(Rows of pointing data)
--- BEGIN ---
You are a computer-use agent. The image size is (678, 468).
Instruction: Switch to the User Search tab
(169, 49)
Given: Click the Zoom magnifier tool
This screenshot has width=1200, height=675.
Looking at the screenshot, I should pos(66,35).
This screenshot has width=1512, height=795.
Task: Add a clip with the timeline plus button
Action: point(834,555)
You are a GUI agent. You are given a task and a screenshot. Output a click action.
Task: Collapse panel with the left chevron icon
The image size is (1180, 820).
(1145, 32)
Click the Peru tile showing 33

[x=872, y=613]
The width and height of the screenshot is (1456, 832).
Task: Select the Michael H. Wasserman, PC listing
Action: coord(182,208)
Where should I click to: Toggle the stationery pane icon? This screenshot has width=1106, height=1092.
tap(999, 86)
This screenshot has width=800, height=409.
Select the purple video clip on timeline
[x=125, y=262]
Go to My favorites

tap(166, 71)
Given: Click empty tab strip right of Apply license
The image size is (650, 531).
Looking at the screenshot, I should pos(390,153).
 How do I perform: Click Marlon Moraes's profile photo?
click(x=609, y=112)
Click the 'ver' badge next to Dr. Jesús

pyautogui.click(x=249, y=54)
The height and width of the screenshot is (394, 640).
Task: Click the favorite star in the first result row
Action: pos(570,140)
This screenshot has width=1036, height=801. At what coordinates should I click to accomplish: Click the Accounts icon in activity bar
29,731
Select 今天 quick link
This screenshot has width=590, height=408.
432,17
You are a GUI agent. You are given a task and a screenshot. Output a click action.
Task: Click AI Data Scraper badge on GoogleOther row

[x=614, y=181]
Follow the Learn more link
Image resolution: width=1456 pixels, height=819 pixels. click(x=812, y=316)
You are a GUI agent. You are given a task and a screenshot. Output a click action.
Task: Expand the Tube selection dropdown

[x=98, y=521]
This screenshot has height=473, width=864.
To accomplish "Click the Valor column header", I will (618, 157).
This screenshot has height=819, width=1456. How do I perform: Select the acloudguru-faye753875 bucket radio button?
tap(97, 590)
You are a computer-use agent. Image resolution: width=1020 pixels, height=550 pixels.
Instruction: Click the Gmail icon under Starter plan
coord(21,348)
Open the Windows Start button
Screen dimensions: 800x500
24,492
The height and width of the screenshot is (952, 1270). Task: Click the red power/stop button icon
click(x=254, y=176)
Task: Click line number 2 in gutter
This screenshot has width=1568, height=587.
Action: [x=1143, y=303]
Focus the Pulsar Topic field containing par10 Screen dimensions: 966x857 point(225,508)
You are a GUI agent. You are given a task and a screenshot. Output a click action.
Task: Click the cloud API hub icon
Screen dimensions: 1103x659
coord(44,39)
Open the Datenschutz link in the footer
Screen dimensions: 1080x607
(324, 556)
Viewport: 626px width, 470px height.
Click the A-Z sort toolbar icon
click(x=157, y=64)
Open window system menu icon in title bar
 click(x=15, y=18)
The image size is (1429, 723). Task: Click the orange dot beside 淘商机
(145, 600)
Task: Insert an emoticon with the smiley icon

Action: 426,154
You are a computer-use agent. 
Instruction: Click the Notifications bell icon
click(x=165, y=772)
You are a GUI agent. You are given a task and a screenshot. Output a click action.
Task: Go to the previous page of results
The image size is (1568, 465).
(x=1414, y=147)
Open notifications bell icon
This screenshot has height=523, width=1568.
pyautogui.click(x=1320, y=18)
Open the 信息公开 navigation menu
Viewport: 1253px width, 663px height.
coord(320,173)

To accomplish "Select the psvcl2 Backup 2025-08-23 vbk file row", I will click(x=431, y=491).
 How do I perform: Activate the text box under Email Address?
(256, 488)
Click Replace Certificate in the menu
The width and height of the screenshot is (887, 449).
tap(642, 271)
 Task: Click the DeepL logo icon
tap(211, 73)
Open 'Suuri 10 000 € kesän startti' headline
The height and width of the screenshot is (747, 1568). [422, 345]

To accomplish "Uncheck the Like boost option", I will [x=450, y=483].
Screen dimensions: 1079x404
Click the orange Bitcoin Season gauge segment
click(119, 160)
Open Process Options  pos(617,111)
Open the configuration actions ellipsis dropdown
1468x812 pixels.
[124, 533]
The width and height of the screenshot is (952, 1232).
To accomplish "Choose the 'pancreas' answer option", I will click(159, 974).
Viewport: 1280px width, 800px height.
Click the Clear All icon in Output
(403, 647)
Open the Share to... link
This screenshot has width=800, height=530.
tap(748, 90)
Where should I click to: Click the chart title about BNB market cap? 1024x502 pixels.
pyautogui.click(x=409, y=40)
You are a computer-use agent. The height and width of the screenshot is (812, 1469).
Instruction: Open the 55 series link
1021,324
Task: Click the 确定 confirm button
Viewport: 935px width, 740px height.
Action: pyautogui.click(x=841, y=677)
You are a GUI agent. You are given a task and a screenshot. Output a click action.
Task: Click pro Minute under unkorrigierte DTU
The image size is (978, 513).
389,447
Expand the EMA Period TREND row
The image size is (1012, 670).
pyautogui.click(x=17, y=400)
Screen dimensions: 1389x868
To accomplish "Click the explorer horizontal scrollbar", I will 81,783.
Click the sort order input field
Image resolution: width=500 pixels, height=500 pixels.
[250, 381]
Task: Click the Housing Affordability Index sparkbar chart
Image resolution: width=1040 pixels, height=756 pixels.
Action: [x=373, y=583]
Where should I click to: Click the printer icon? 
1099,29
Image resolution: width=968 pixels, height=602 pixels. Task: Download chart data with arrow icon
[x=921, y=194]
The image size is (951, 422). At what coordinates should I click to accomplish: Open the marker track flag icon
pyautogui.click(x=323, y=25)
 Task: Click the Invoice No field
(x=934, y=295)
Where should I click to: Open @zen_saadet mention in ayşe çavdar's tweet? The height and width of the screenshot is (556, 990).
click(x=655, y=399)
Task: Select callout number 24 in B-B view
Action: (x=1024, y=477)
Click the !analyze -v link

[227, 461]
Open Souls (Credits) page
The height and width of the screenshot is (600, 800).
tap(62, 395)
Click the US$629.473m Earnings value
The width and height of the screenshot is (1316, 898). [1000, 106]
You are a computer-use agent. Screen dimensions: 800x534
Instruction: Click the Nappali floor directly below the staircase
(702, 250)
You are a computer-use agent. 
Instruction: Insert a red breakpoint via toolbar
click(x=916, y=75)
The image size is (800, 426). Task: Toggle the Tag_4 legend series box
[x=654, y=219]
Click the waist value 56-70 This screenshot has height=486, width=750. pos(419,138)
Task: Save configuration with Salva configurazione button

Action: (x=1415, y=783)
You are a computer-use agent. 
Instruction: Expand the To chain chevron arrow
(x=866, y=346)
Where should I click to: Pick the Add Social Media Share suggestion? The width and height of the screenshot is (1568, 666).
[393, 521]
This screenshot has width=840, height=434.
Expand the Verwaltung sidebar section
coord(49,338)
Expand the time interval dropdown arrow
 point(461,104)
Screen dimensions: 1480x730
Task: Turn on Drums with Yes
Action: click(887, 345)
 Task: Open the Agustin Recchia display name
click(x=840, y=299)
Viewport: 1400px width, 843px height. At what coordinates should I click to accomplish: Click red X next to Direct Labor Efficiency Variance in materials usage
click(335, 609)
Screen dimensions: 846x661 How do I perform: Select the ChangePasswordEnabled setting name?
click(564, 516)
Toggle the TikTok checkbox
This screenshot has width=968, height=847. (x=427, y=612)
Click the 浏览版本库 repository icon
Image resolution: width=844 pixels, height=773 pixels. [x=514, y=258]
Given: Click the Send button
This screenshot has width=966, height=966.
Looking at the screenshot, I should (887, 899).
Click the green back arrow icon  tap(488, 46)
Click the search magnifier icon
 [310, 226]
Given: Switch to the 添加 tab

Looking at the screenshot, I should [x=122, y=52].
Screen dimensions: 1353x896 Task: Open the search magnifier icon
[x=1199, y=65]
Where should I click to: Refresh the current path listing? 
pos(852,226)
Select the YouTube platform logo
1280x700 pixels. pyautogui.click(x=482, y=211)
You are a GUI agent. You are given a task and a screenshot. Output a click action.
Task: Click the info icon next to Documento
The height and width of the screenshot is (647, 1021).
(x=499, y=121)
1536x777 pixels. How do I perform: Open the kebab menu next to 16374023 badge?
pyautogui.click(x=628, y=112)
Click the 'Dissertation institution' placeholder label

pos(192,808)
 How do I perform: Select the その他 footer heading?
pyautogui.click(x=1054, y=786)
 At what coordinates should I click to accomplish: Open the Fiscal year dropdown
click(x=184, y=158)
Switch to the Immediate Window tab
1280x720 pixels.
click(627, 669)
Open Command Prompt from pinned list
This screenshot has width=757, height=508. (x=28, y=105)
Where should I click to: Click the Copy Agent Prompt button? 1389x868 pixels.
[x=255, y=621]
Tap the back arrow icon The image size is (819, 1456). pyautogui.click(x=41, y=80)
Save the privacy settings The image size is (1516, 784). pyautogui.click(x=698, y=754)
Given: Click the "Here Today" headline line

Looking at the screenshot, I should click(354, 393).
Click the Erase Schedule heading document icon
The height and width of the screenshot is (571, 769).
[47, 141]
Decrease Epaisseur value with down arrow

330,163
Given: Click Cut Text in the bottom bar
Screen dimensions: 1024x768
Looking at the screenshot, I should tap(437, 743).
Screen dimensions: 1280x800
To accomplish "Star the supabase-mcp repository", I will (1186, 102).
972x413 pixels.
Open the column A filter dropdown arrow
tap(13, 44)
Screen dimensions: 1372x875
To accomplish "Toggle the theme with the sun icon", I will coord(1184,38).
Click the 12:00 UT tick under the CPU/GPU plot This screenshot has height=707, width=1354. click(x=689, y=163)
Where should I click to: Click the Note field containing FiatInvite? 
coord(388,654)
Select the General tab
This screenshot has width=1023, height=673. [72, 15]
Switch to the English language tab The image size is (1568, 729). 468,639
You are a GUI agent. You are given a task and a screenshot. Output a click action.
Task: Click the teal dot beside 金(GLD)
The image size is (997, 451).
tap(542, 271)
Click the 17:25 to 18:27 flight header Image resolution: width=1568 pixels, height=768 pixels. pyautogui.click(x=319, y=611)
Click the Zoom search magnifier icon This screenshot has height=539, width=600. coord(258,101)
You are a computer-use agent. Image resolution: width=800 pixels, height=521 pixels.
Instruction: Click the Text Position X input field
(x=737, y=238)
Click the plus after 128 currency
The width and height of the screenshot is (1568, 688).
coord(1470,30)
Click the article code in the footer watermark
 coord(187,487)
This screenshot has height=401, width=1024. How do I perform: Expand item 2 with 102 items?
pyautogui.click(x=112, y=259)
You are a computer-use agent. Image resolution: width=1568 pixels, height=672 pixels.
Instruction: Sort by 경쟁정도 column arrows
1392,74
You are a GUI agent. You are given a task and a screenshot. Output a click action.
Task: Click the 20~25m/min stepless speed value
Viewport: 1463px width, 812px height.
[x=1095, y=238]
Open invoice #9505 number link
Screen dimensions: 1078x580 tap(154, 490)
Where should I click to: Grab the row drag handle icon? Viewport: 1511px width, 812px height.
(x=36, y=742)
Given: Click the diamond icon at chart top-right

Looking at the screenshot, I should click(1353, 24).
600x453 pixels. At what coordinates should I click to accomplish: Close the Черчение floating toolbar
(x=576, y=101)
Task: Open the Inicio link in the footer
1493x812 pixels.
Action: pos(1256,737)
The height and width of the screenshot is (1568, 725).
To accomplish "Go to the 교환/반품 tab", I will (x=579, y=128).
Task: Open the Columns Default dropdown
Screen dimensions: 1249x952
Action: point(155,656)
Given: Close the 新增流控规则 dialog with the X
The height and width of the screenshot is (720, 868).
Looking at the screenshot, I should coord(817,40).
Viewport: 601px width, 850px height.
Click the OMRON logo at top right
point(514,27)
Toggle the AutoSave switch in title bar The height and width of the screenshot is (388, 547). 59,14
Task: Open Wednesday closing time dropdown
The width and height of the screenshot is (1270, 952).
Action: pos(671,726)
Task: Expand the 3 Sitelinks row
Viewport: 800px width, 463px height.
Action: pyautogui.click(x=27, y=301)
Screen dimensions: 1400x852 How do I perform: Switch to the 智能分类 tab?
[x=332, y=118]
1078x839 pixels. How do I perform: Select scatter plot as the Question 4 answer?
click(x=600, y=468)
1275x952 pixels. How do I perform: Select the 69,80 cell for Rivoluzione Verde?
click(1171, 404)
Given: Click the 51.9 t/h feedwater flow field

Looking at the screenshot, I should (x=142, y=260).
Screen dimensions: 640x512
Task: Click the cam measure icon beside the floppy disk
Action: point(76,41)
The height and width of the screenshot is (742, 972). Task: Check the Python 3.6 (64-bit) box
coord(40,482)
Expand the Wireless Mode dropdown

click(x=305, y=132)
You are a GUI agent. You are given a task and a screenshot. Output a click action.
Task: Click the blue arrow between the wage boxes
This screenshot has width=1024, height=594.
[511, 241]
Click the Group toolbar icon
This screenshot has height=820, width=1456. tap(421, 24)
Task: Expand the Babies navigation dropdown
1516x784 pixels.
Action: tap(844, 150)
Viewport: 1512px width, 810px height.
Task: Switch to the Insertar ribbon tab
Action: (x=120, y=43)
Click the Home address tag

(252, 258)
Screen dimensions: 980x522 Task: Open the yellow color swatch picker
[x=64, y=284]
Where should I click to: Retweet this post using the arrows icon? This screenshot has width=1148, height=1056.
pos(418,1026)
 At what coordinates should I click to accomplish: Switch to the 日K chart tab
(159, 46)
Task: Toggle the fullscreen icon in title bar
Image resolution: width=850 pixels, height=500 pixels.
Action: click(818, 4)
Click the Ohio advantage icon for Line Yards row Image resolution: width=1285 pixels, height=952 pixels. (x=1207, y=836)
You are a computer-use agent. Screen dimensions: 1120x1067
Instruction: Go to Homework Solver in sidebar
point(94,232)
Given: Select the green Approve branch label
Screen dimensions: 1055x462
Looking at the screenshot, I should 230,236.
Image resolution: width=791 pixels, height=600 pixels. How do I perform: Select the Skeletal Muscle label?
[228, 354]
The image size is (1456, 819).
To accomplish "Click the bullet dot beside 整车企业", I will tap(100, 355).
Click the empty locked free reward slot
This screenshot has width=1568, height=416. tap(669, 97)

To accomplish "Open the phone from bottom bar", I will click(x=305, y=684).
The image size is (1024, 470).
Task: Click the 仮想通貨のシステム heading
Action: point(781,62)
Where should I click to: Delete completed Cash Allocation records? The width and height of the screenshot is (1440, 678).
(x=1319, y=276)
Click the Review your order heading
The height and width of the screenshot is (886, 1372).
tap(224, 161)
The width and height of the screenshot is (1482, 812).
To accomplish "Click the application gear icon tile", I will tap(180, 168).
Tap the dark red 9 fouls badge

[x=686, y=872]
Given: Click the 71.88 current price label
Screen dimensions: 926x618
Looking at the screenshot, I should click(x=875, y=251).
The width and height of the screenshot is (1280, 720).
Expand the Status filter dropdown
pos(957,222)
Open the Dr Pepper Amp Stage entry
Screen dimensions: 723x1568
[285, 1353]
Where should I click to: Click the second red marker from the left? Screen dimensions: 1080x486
--- END ---
Instructions for the task: Return the items above word for word, from the line with "The height and width of the screenshot is (952, 1270)." to the line with "click(x=157, y=64)".

Completed task:
The height and width of the screenshot is (952, 1270). Task: Click the red power/stop button icon
click(x=254, y=176)
Task: Click line number 2 in gutter
This screenshot has width=1568, height=587.
Action: [x=1143, y=303]
Focus the Pulsar Topic field containing par10 Screen dimensions: 966x857 point(225,508)
You are a GUI agent. You are given a task and a screenshot. Output a click action.
Task: Click the cloud API hub icon
Screen dimensions: 1103x659
coord(44,39)
Open the Datenschutz link in the footer
Screen dimensions: 1080x607
(324, 556)
Viewport: 626px width, 470px height.
Click the A-Z sort toolbar icon
click(x=157, y=64)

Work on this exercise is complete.